- Assignment -
Reproduce word for word the lines between those holding "Task: Click the green git change bar" and "Screen dimensions: 571x434", inclusive, and nothing else from the data below.

(Source data begins)

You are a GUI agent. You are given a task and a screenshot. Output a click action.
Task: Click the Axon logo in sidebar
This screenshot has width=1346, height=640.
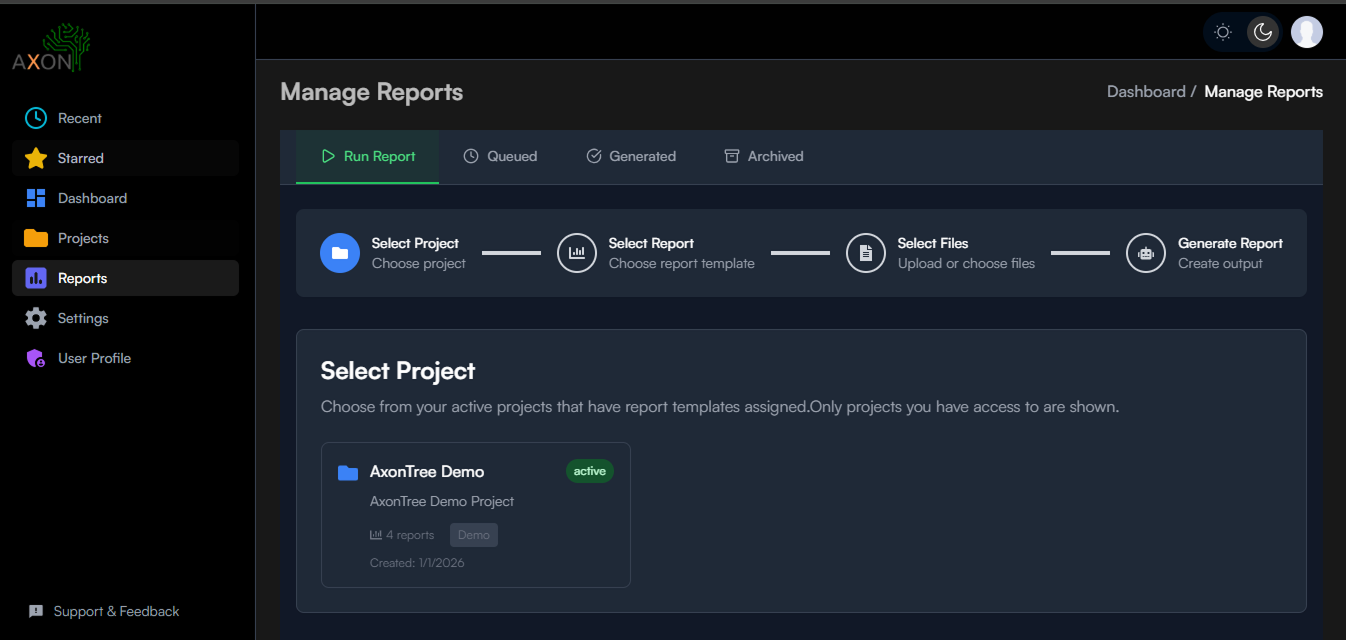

(Source data ends)
(Source data begins)

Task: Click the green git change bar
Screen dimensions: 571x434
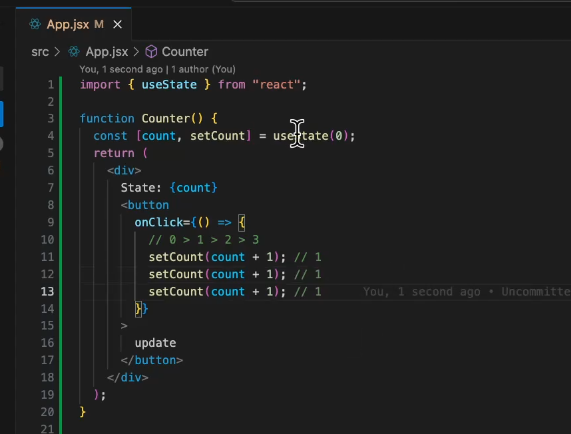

(Source data ends)

- Reply to the task -
Task: Click the green git change bar
Screen dimensions: 571x434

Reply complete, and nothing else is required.